═══ Records to use ═══

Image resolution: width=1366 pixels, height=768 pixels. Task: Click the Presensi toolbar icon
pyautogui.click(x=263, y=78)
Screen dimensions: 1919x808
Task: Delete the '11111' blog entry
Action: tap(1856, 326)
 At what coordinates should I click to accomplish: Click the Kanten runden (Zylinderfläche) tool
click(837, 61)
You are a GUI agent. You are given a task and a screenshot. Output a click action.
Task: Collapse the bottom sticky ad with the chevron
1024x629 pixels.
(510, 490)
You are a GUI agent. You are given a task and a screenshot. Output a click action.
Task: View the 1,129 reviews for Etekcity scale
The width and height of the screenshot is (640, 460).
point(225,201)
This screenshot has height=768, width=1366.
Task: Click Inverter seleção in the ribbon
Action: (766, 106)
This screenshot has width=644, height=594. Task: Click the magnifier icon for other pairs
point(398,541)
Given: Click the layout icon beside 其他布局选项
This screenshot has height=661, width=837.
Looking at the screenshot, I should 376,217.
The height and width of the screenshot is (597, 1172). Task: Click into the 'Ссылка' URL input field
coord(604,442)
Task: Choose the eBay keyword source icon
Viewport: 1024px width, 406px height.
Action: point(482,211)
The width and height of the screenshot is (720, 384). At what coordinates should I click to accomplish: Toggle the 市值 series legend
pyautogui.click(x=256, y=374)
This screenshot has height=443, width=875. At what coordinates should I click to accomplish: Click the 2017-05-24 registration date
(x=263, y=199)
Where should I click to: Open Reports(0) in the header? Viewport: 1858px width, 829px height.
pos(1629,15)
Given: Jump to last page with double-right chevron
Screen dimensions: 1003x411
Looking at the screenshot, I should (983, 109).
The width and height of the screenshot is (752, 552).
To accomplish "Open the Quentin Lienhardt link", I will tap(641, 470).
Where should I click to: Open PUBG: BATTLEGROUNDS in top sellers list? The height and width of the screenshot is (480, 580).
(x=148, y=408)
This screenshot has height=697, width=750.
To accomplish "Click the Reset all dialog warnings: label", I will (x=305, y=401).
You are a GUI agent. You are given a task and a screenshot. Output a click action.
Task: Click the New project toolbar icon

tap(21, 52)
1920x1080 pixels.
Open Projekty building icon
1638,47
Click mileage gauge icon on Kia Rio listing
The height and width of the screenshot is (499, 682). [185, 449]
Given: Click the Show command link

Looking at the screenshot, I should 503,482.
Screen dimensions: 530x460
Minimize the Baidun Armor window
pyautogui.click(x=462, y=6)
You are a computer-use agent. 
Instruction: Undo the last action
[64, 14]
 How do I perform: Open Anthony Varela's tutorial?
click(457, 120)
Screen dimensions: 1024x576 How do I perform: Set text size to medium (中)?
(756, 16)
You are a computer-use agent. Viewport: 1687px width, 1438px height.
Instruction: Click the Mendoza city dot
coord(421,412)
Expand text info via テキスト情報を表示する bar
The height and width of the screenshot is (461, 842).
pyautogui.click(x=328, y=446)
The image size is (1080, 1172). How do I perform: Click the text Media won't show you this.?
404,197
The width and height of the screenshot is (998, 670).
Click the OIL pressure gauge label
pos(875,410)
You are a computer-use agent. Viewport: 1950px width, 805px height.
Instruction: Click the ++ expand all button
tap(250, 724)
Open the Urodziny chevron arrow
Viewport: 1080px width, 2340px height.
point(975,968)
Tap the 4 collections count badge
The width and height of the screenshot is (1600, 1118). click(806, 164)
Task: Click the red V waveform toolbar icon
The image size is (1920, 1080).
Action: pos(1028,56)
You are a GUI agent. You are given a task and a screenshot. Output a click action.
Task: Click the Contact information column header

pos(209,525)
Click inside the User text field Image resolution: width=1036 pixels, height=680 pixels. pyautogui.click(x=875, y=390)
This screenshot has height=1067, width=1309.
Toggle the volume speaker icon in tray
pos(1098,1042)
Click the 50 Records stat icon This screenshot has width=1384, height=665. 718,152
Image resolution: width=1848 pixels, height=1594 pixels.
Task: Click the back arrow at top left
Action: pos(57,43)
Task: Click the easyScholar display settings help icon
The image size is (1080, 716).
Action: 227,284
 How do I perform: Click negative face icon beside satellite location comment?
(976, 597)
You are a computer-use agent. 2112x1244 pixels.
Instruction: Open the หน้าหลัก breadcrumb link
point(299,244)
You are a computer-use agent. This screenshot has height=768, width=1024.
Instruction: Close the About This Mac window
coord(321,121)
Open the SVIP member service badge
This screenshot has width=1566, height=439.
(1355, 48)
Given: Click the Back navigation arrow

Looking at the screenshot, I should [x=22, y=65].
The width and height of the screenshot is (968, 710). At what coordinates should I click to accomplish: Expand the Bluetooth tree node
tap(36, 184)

═══

* [Task brief] Retype the rows above word for word, from the first row to the last.

* [Result of the task]
Image resolution: width=1366 pixels, height=768 pixels. Task: Click the Presensi toolbar icon
pyautogui.click(x=263, y=78)
Screen dimensions: 1919x808
Task: Delete the '11111' blog entry
Action: tap(1856, 326)
 At what coordinates should I click to accomplish: Click the Kanten runden (Zylinderfläche) tool
click(837, 61)
You are a GUI agent. You are given a task and a screenshot. Output a click action.
Task: Collapse the bottom sticky ad with the chevron
1024x629 pixels.
(510, 490)
You are a GUI agent. You are given a task and a screenshot. Output a click action.
Task: View the 1,129 reviews for Etekcity scale
The width and height of the screenshot is (640, 460).
point(225,201)
This screenshot has height=768, width=1366.
Task: Click Inverter seleção in the ribbon
Action: (766, 106)
This screenshot has width=644, height=594. Task: Click the magnifier icon for other pairs
point(398,541)
Given: Click the layout icon beside 其他布局选项
This screenshot has height=661, width=837.
Looking at the screenshot, I should 376,217.
The height and width of the screenshot is (597, 1172). Task: Click into the 'Ссылка' URL input field
coord(604,442)
Task: Choose the eBay keyword source icon
Viewport: 1024px width, 406px height.
Action: point(482,211)
The width and height of the screenshot is (720, 384). At what coordinates should I click to accomplish: Toggle the 市值 series legend
pyautogui.click(x=256, y=374)
This screenshot has height=443, width=875. At what coordinates should I click to accomplish: Click the 2017-05-24 registration date
(x=263, y=199)
Where should I click to: Open Reports(0) in the header? Viewport: 1858px width, 829px height.
pos(1629,15)
Given: Jump to last page with double-right chevron
Screen dimensions: 1003x411
Looking at the screenshot, I should (983, 109).
The width and height of the screenshot is (752, 552).
To accomplish "Open the Quentin Lienhardt link", I will tap(641, 470).
Where should I click to: Open PUBG: BATTLEGROUNDS in top sellers list? The height and width of the screenshot is (480, 580).
(x=148, y=408)
This screenshot has height=697, width=750.
To accomplish "Click the Reset all dialog warnings: label", I will (x=305, y=401).
You are a GUI agent. You are given a task and a screenshot. Output a click action.
Task: Click the New project toolbar icon

tap(21, 52)
1920x1080 pixels.
Open Projekty building icon
1638,47
Click mileage gauge icon on Kia Rio listing
The height and width of the screenshot is (499, 682). [185, 449]
Given: Click the Show command link

Looking at the screenshot, I should 503,482.
Screen dimensions: 530x460
Minimize the Baidun Armor window
pyautogui.click(x=462, y=6)
You are a computer-use agent. 
Instruction: Undo the last action
[64, 14]
 How do I perform: Open Anthony Varela's tutorial?
click(457, 120)
Screen dimensions: 1024x576 How do I perform: Set text size to medium (中)?
(756, 16)
You are a computer-use agent. Viewport: 1687px width, 1438px height.
Instruction: Click the Mendoza city dot
coord(421,412)
Expand text info via テキスト情報を表示する bar
The height and width of the screenshot is (461, 842).
pyautogui.click(x=328, y=446)
The image size is (1080, 1172). How do I perform: Click the text Media won't show you this.?
404,197
The width and height of the screenshot is (998, 670).
Click the OIL pressure gauge label
pos(875,410)
You are a computer-use agent. Viewport: 1950px width, 805px height.
Instruction: Click the ++ expand all button
tap(250, 724)
Open the Urodziny chevron arrow
Viewport: 1080px width, 2340px height.
point(975,968)
Tap the 4 collections count badge
The width and height of the screenshot is (1600, 1118). click(806, 164)
Task: Click the red V waveform toolbar icon
The image size is (1920, 1080).
Action: pos(1028,56)
You are a GUI agent. You are given a task and a screenshot. Output a click action.
Task: Click the Contact information column header

pos(209,525)
Click inside the User text field Image resolution: width=1036 pixels, height=680 pixels. pyautogui.click(x=875, y=390)
This screenshot has height=1067, width=1309.
Toggle the volume speaker icon in tray
pos(1098,1042)
Click the 50 Records stat icon This screenshot has width=1384, height=665. 718,152
Image resolution: width=1848 pixels, height=1594 pixels.
Task: Click the back arrow at top left
Action: pos(57,43)
Task: Click the easyScholar display settings help icon
The image size is (1080, 716).
Action: 227,284
 How do I perform: Click negative face icon beside satellite location comment?
(976, 597)
You are a computer-use agent. 2112x1244 pixels.
Instruction: Open the หน้าหลัก breadcrumb link
point(299,244)
You are a computer-use agent. This screenshot has height=768, width=1024.
Instruction: Close the About This Mac window
coord(321,121)
Open the SVIP member service badge
This screenshot has width=1566, height=439.
(1355, 48)
Given: Click the Back navigation arrow

Looking at the screenshot, I should [x=22, y=65].
The width and height of the screenshot is (968, 710). At what coordinates should I click to accomplish: Expand the Bluetooth tree node
tap(36, 184)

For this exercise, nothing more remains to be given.